At first glimpse, it would be easy to mistake Sonic Corp. for a restaurant relic, a service business that drove right into a time warp. After all, drive-in restaurants—with carhops on roller skates delivering burgers and shakes to your window—were the bee’s knees during the Eisenhower administration.
But Sonic, which dates back to 1959, is not just a nostalgic nod to an era before starving suburbanites ordered meals from their Smartphones. The Oklahoma City-based company, which now boasts 3500 locations in 44 states, has weathered fierce competitive threats—including most recently, having its longstanding breakfast all-day menu challenged by arched enemy McDonald’s. Claudia San Pedro, Sonic’s CFO, notes that selling breakfast food outside of morning is just a small portion of its business. Customers, she adds, more appreciate the flexibility of having all menu items available throughout the day. “It’s something they expect from us,” says San Pedro, who became CFO earlier this year.
Management knows about dashed expectations. In 2009, Sonic’s 22 consecutive years of growth in same-store sales came to an abrupt end. As the downturn deepened, so did Sonic’s financial wound: In fiscal 2010, same-store sales decreased by nearly eight percent. “We did some deep soul-searching,” recalls San Pedro, who joined as treasurer in 2006 and rose to vice president of investor relations three years later. “We asked ourselves, ‘What is Sonic about? What do we need to do to revive it?’ We had to think about the brand’s core essence, and what it had always stood for.”
Such an approach to innovation might seem grandiose when applied to a company where Chili Cheese Tots could be considered a breakthrough. But “it was a process, there were a lot of intense meetings and we tried some things that didn’t work,” says San Pedro. “We had to re-examine everything that we did.” Here are some of the actions that resulted:
Improved taste. “Our product quality was still considered good, but we hadn’t really distinguished ourselves,” says San Pedro. Sonic improved some offerings—such as bulking up its burgers—and created others. In 2010, Sonic switched from soft serve to real ice cream. It also introduced the footlong Quarter Coney, a 12-inch hotdog topped with chili and melted cheese. The chain also added sizes, increasing pricing options. In 2011, same-store sales eked out a positive return.
Service stakeholders. Sonic owns ten percent of its units—the rest are franchised—which is about half of the percentage it owned back in 2008. As a group those units were underperforming, San Pedro says, and “would likely fare better under franchisees.” Despite the recession, many franchisees were eager to grow, having built up cash reserves. The move also appealed to shareholders by reducing the volatility of Sonic’s cash flow and business results.

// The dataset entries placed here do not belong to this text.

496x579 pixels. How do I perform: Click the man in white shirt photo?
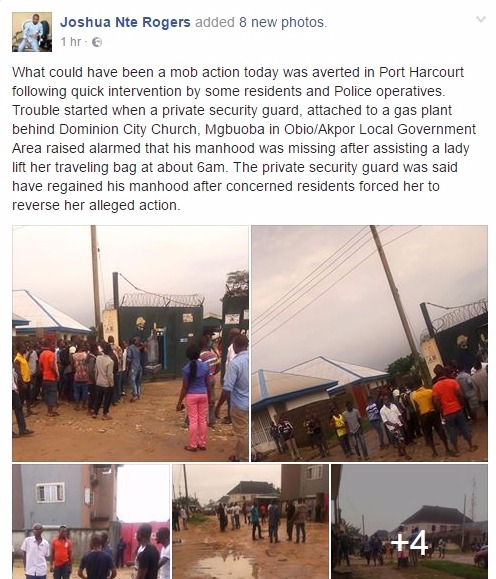pyautogui.click(x=35, y=550)
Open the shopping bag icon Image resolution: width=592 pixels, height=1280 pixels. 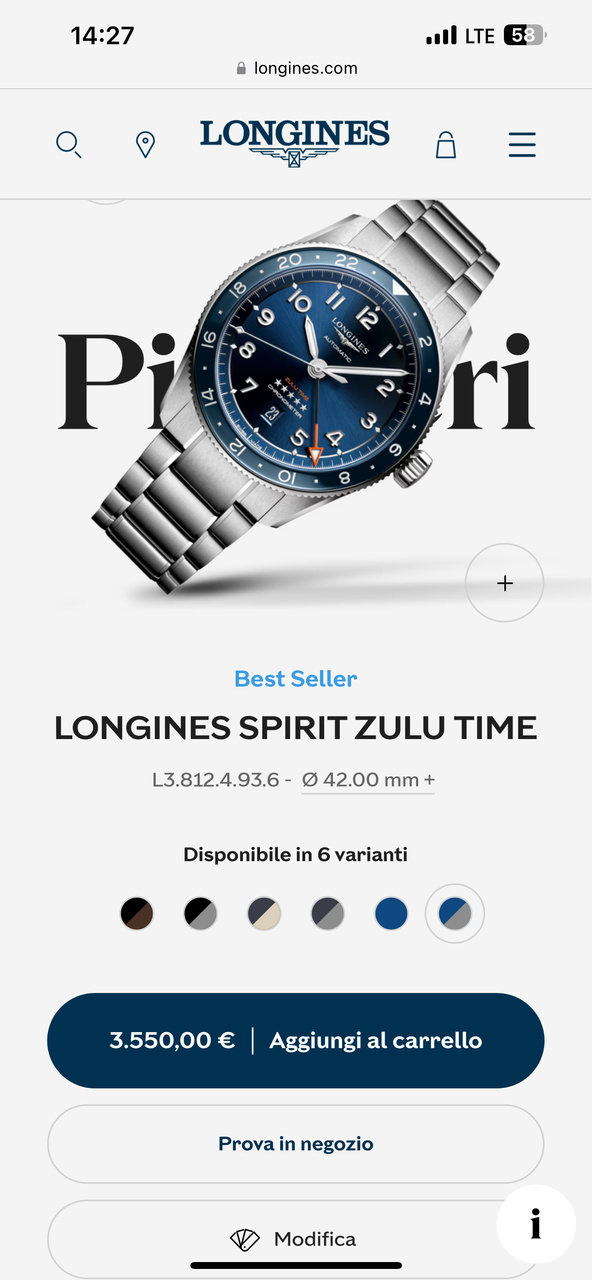pos(446,145)
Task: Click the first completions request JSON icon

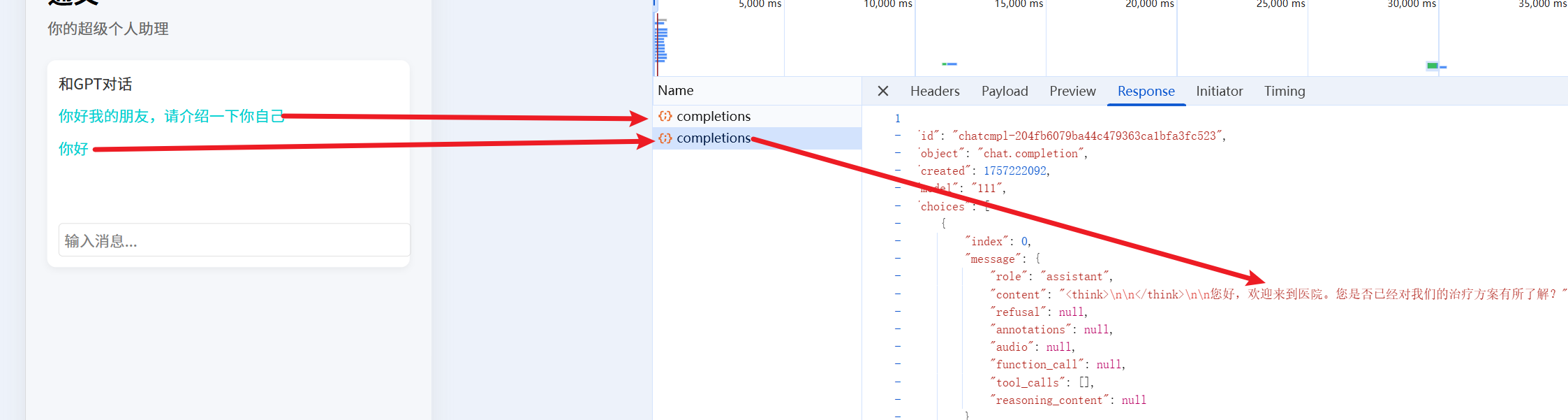Action: (665, 116)
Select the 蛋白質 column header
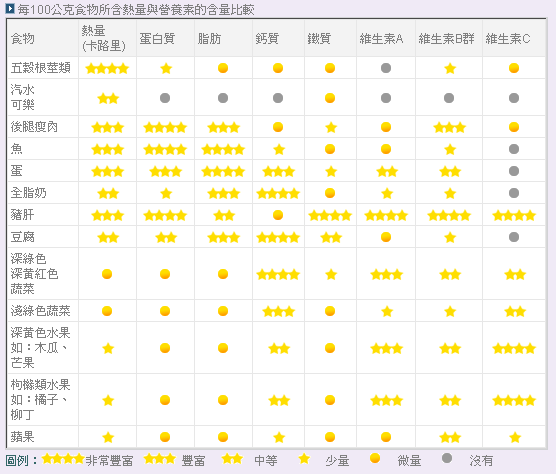 157,38
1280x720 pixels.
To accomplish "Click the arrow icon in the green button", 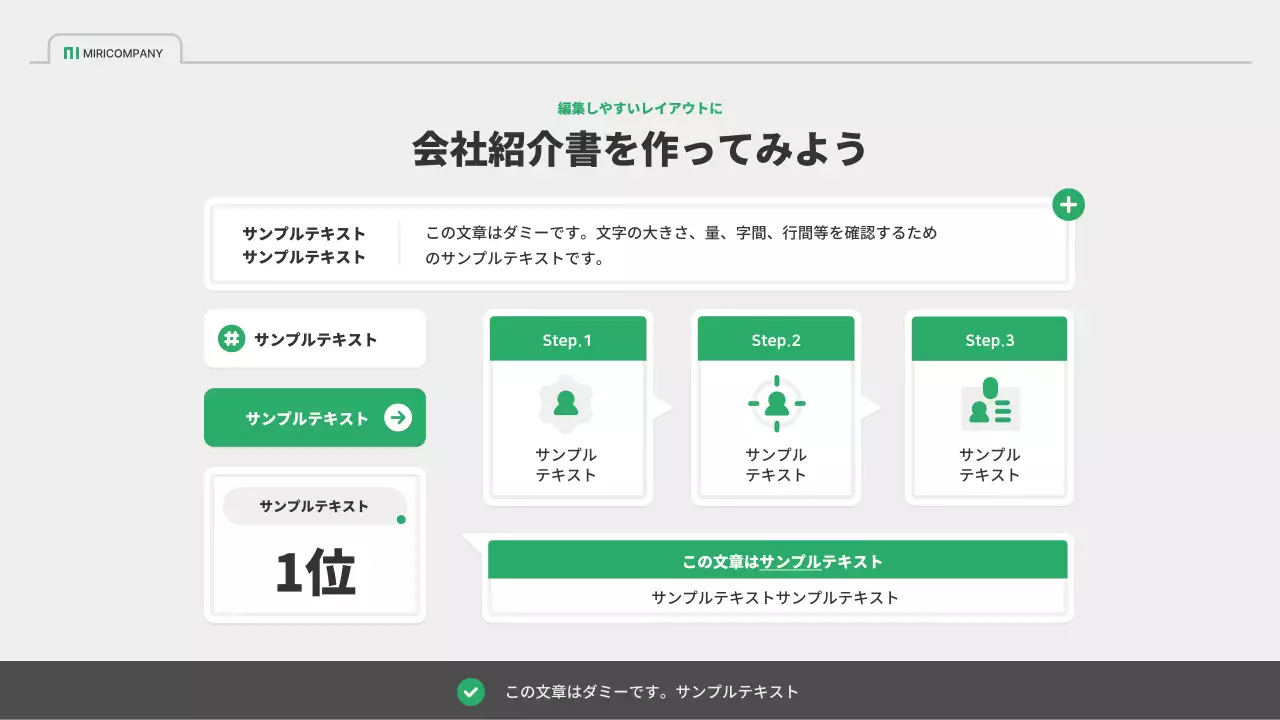I will [x=396, y=417].
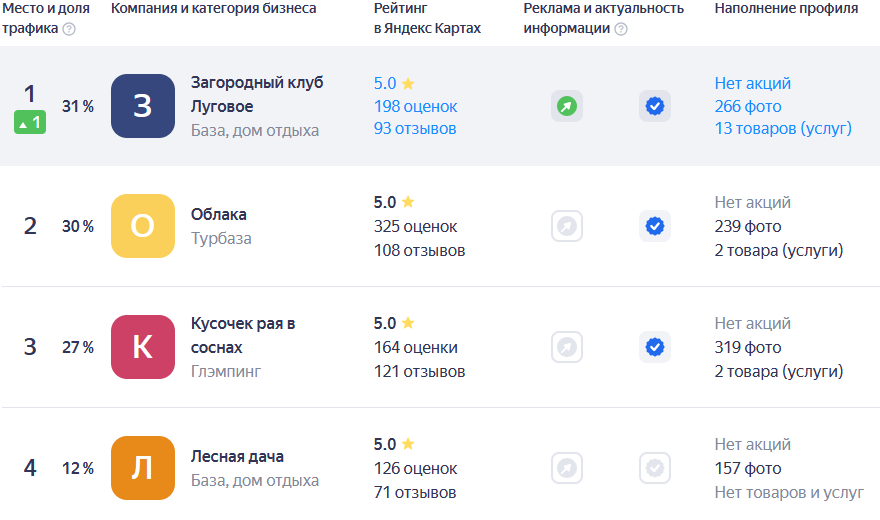Screen dimensions: 880x520
Task: Open company logo 'З' of Загородный клуб Луговое
Action: coord(143,106)
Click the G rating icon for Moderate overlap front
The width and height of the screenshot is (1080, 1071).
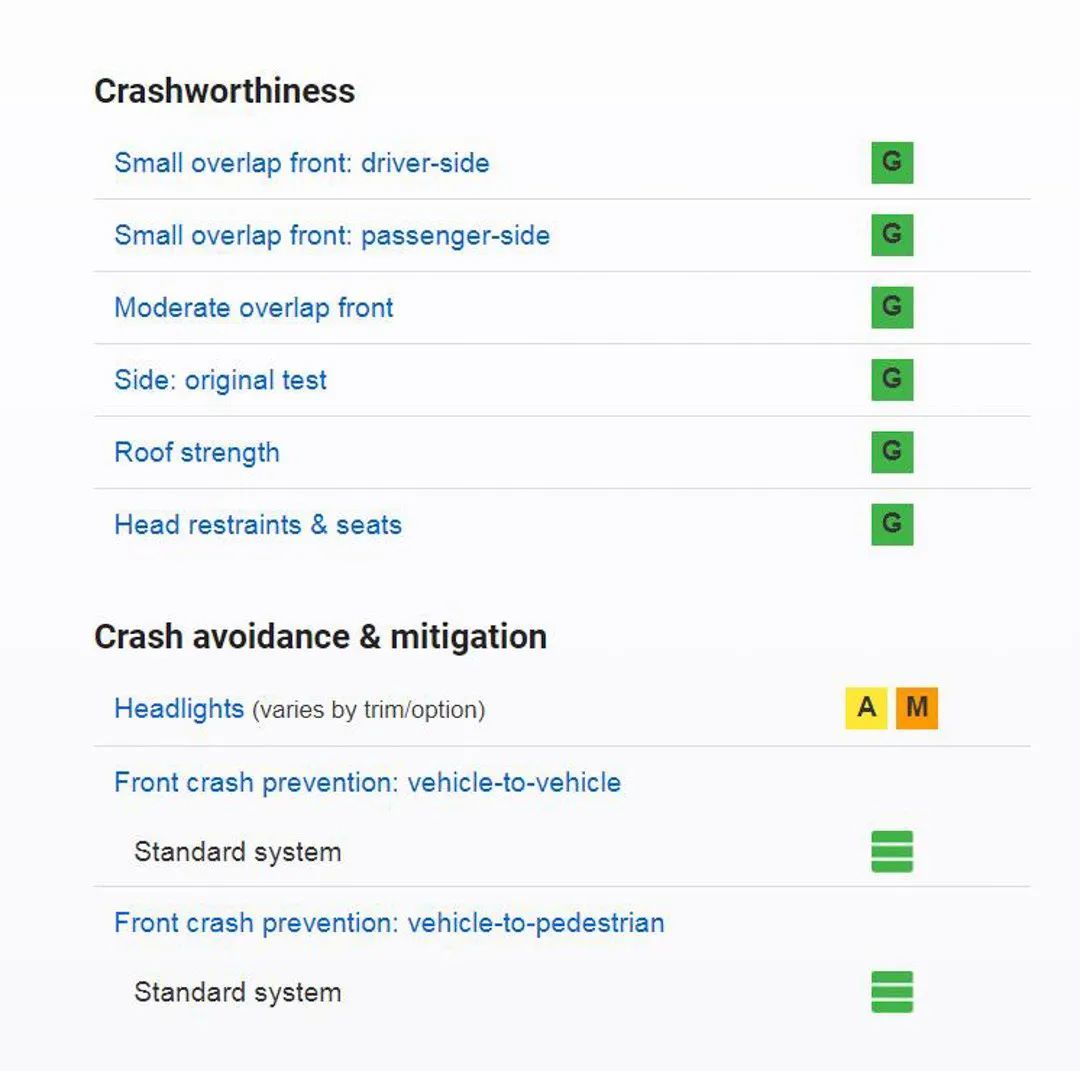(892, 307)
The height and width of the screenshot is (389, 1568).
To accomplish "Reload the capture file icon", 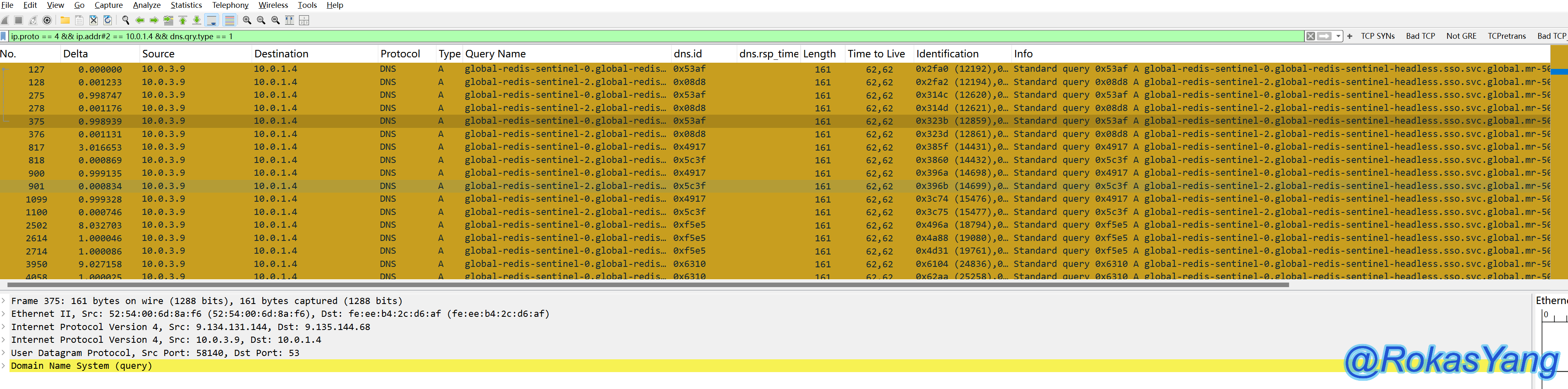I will click(108, 20).
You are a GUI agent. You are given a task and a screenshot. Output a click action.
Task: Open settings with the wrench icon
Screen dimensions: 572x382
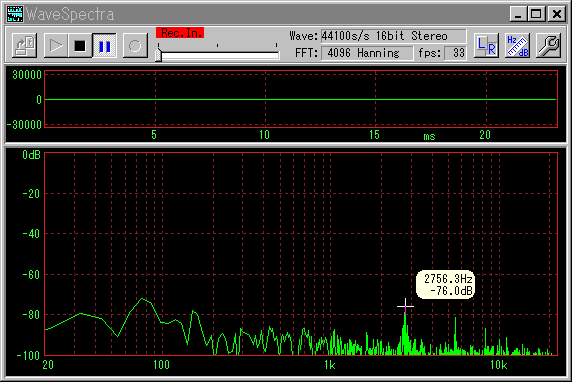click(549, 46)
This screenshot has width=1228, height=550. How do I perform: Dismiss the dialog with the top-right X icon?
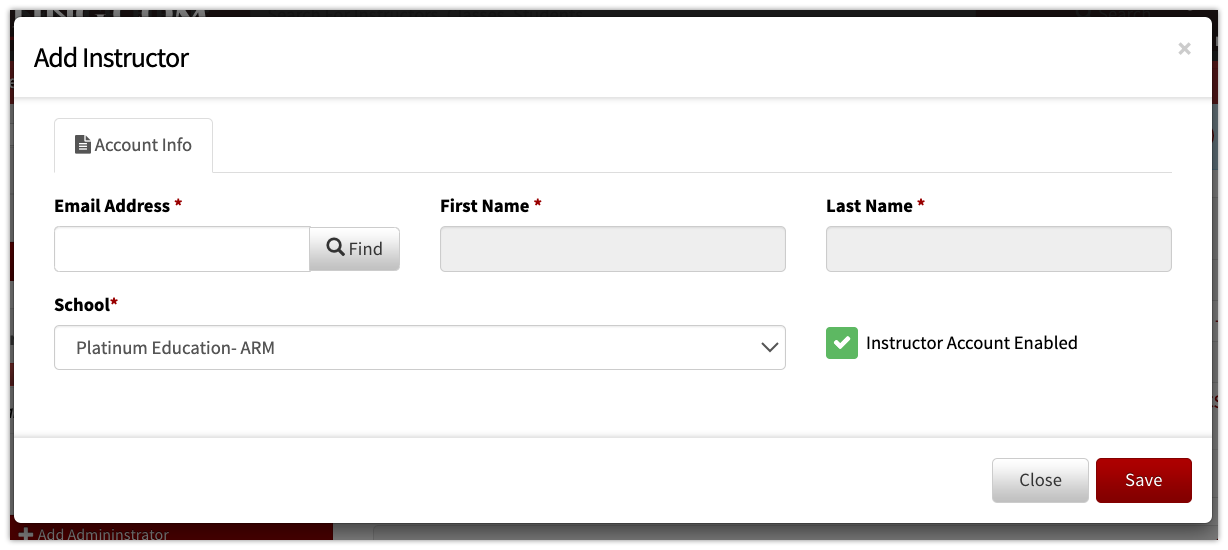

Improved, if not all new, marketing. Looking for a fresh way to become relevant, the company decided to completely re-do its marketing portfolio, hiring new partners to handle everything from menus to media-buying. In 2010, Sonic even ditched its longtime ‘Two Guys’ ad campaign. Two years later, the duo returned. “We told our new agency that we thought we needed the ‘two guys’ back,’” recalls San Pedro. “The agency were more than happy to continue with them, and thought it was important that they continue to evolve”—which they have, much like Sonic itself.